Directions for this task
Write the next part of the report on the Comprehensive Test Ban Treaty negotiations, picking up right after its last sentence.

Comprehensive Test Ban Treaty: Now or Never

ACRONYM Report No.8, October 1995

Assessment

If 1994 could be characterised as the 'year of the questionnaire'9, 1995 was a year for tidying up. 1996 is designated the year for concluding the CTBT, an achievable date, but only with commitment and political determination. It is not clear from the style and negotiating tactics of the 37 states that all possess the genuine desire and political will for a CTBT. As the window of opportunity for a CTBT again begins to close, ensuring that it is not achieved in 1996 may be the chosen strategy of those who do not want the treaty at all. The next eight months may be decisive.

Given the state of the chaotically bracketed rolling text from 1994, it is unsurprising that time was devoted to cleaning up and clarifying the text, but this need not have taken the whole year. The overall mood was of preparing rather than proceeding. The NPT extension decision overshadowed the work of the Conference on Disarmament, causing a kind of suspended anticipation in the preceding months, followed by a letting go (with negative and positive effects) after the Conference. France and China had seemed to be working to instructions to keep the pace slow. For France, it was particularly important not to have made any commitments which might tie the hands of the incoming President, to be elected in May. China, still testing and developing, wanted to prevent an early treaty. The US policy of keeping the P-5 together enabled France and China to dictate the early pace, to the chagrin and anxiety of other negotiators, who pressed for acceleration of the talks.

Collected material
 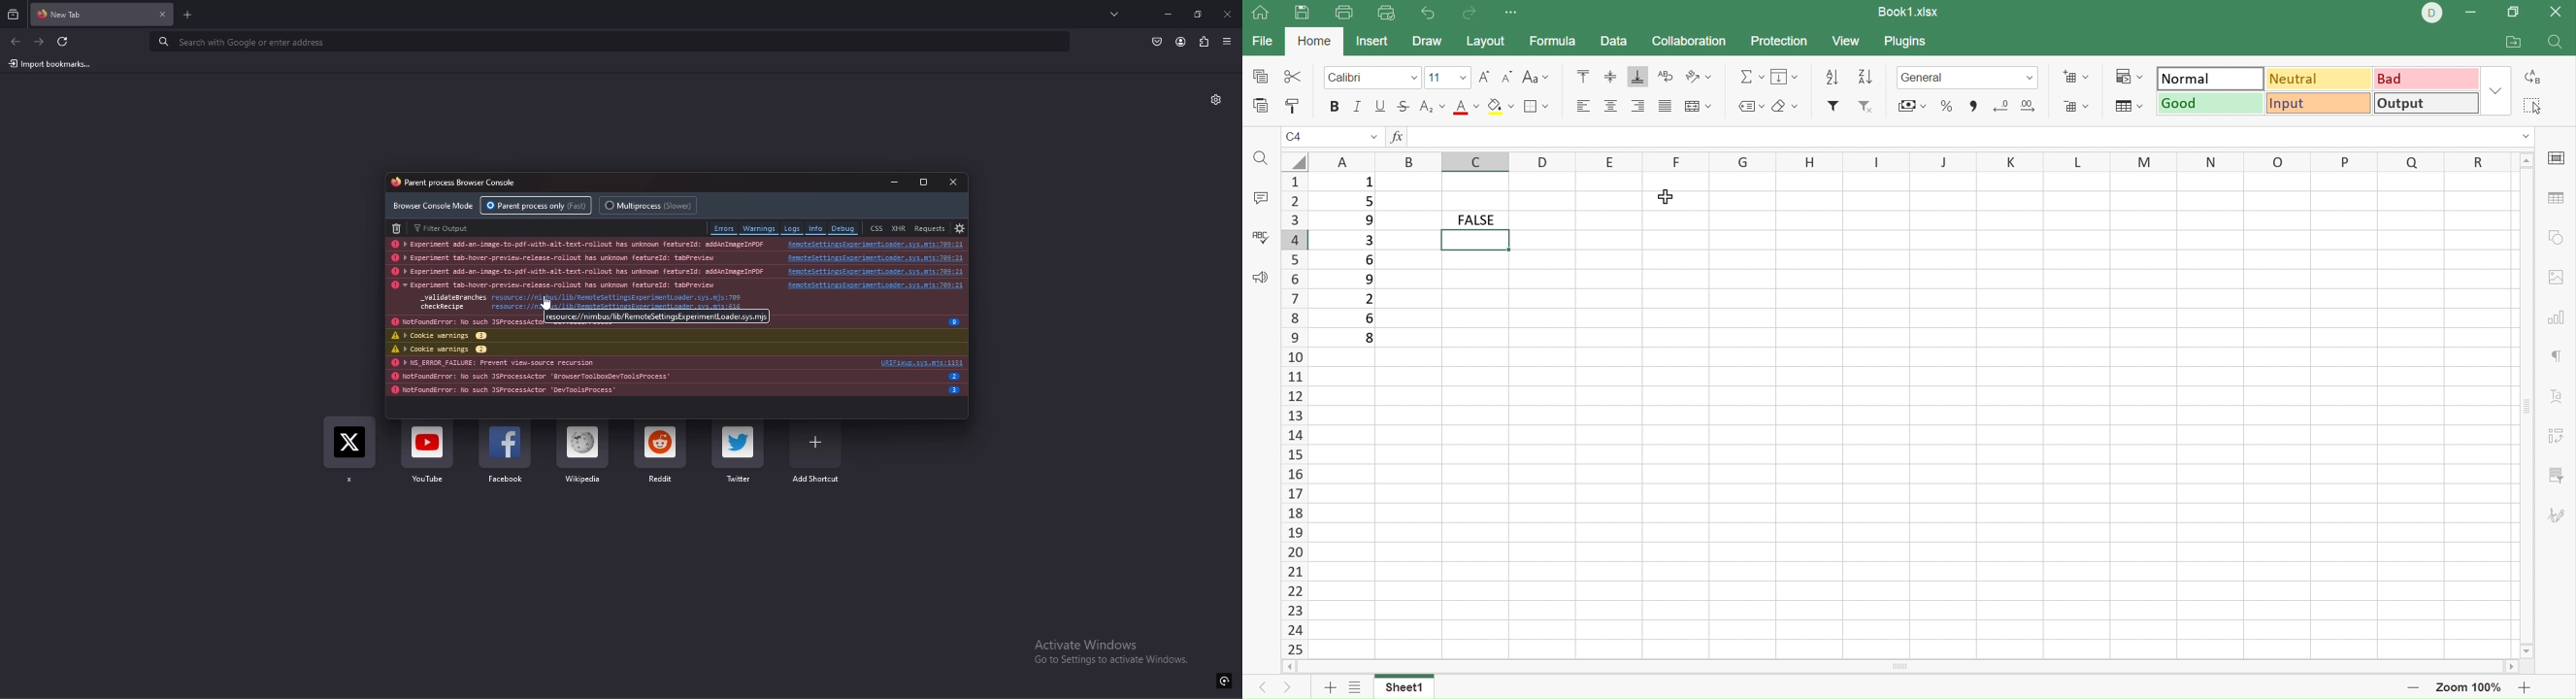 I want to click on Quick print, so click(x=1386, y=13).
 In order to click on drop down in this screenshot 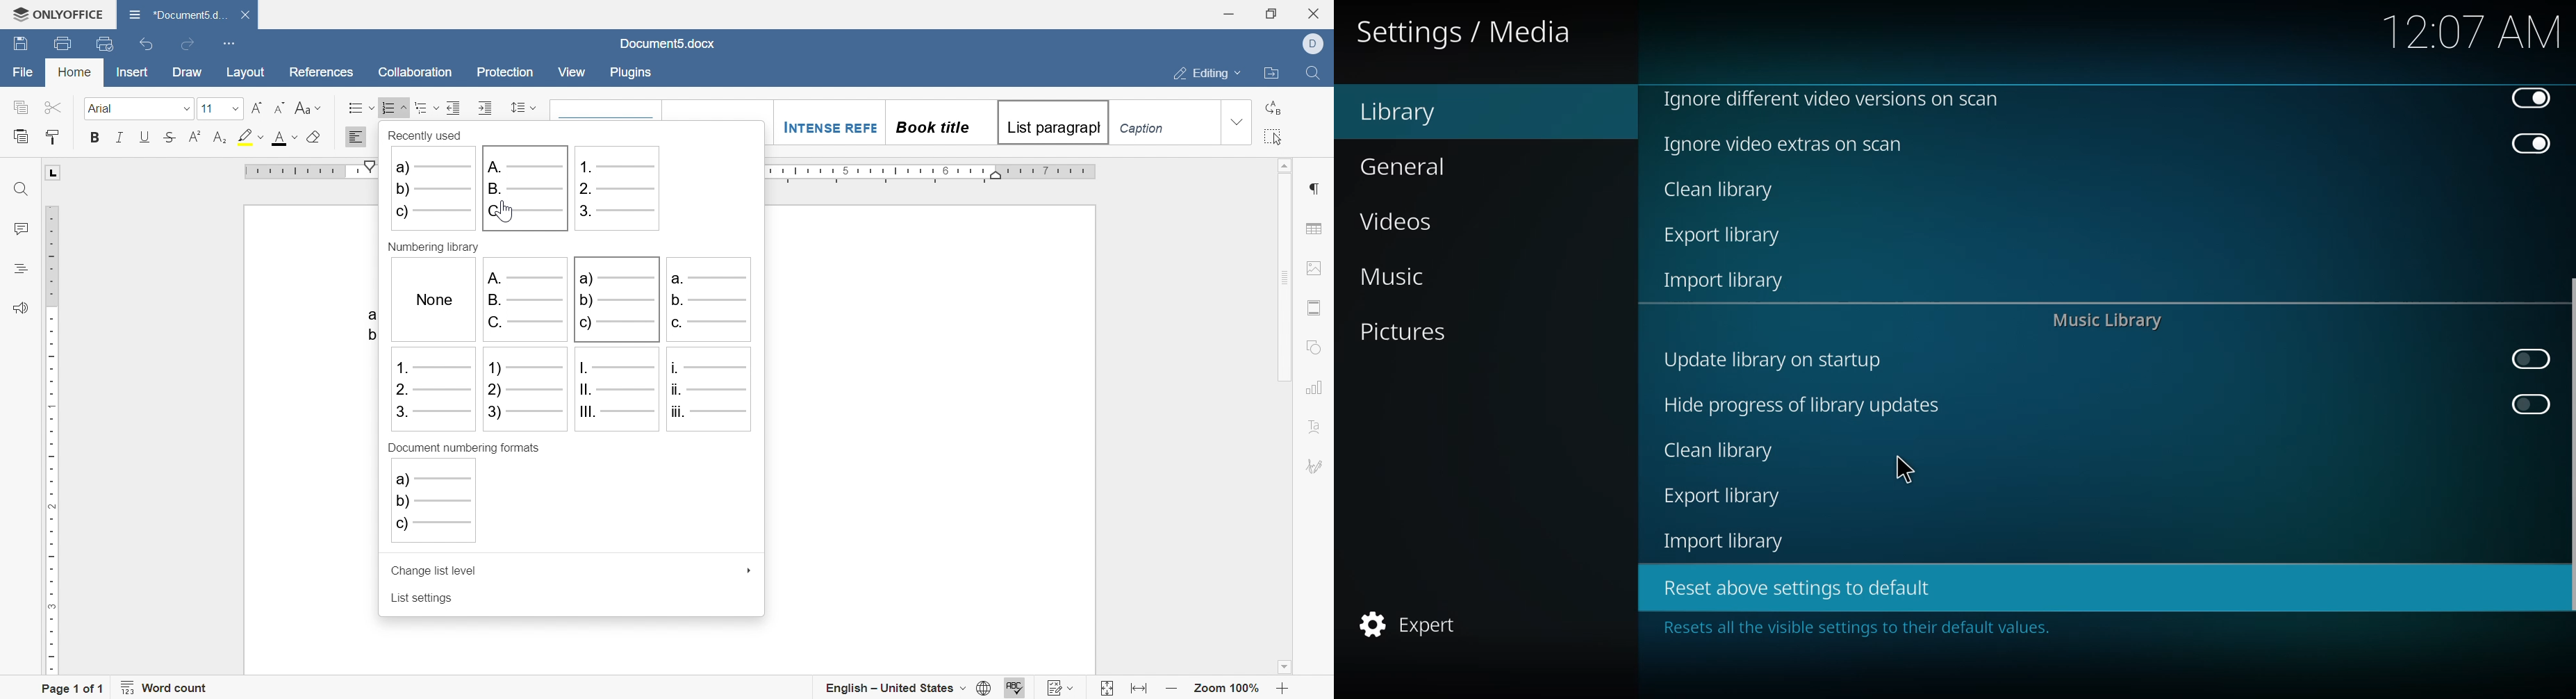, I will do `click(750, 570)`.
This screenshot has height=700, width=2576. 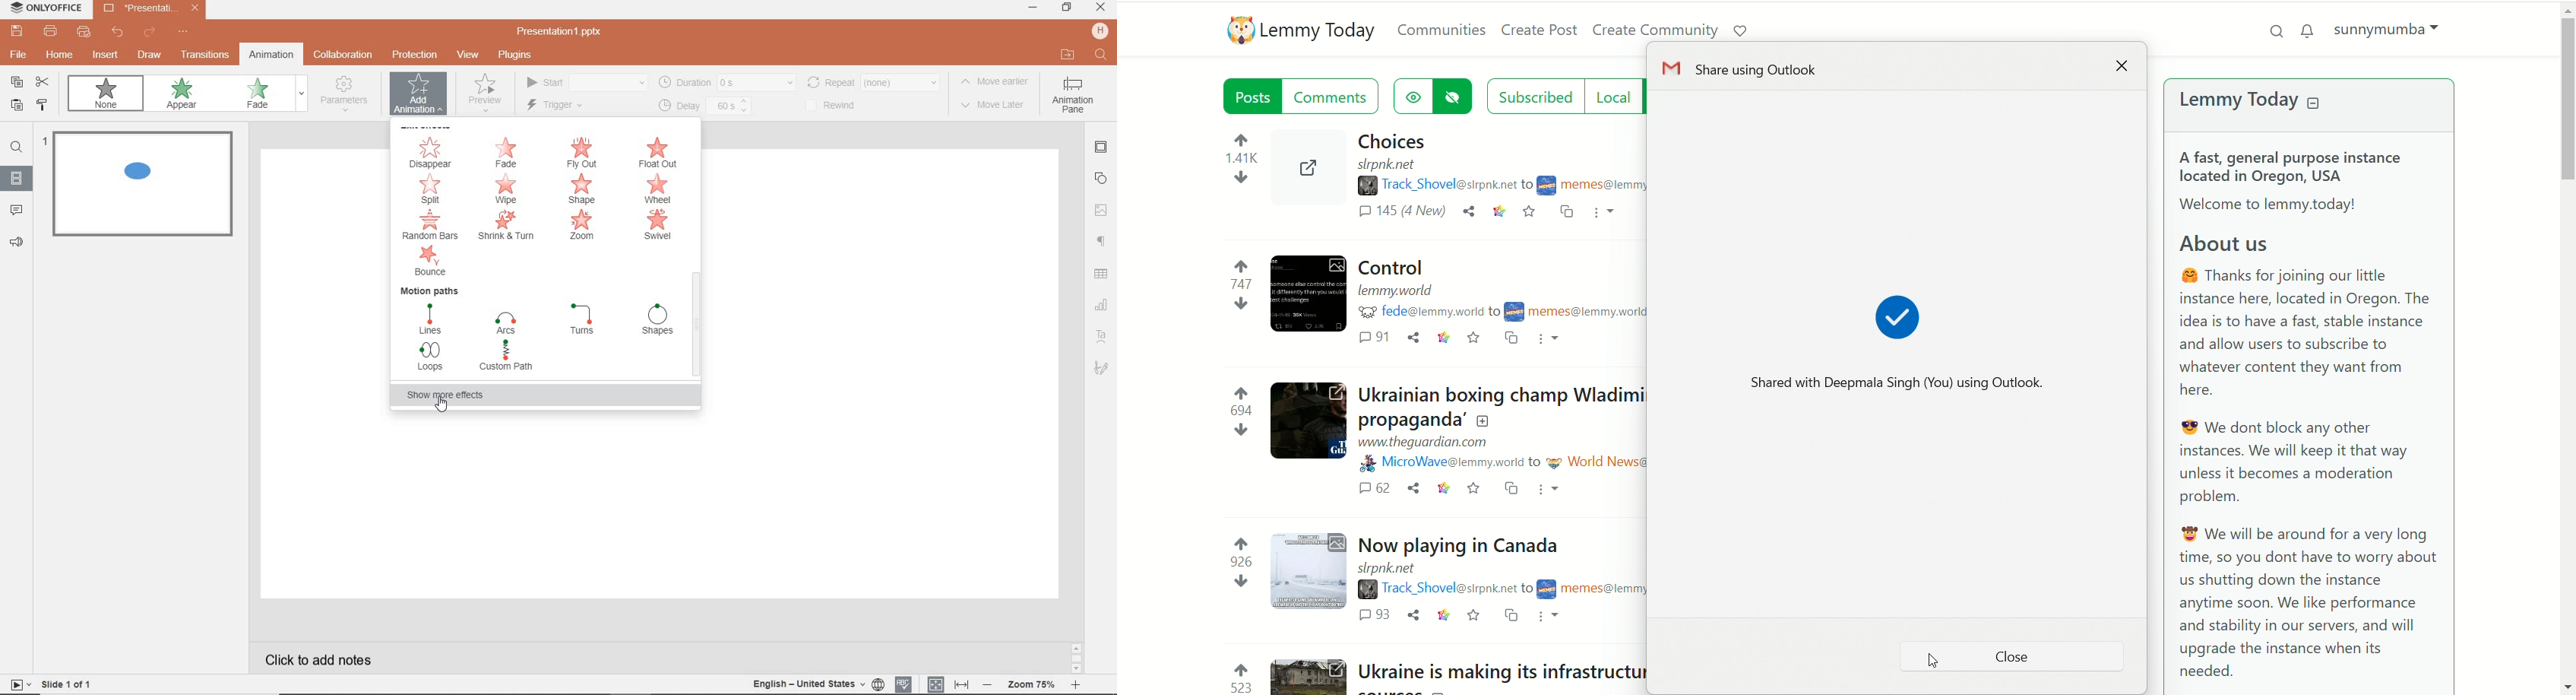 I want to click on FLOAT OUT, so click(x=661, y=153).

Response to the exercise
The major gains were on scope and verification. The concept of safety tests was dropped first, followed eventually by three of the nuclear-weapon states foregoing hydronuclear and low yield 'reliability' testing, making a zero yield scope most probable. The central seismic network of the international monitoring system was practically finalised, with considerable agreement reached on three complementary technologies: hydroacoustic, infrasound and radiation monitoring. The US started the session positively, bowing to international pressure by withdrawing the 10 year 'easy exit' proposal. On the eve of the NPT Conference, the UK and France likewise renounced their demand for explosions to be allowed for safety tests 'in exceptional circumstances'. Given France's reluctance to commit itself politically until President Mitterrand's successor could be installed, the timing of this decision came as a surprise. Viewed by some as an indication of goodwill before the NPT Conference and by others as a sign of nervousness, withdrawal of the exceptions language was widely welcomed as clearing a major impediment to agreement on scope.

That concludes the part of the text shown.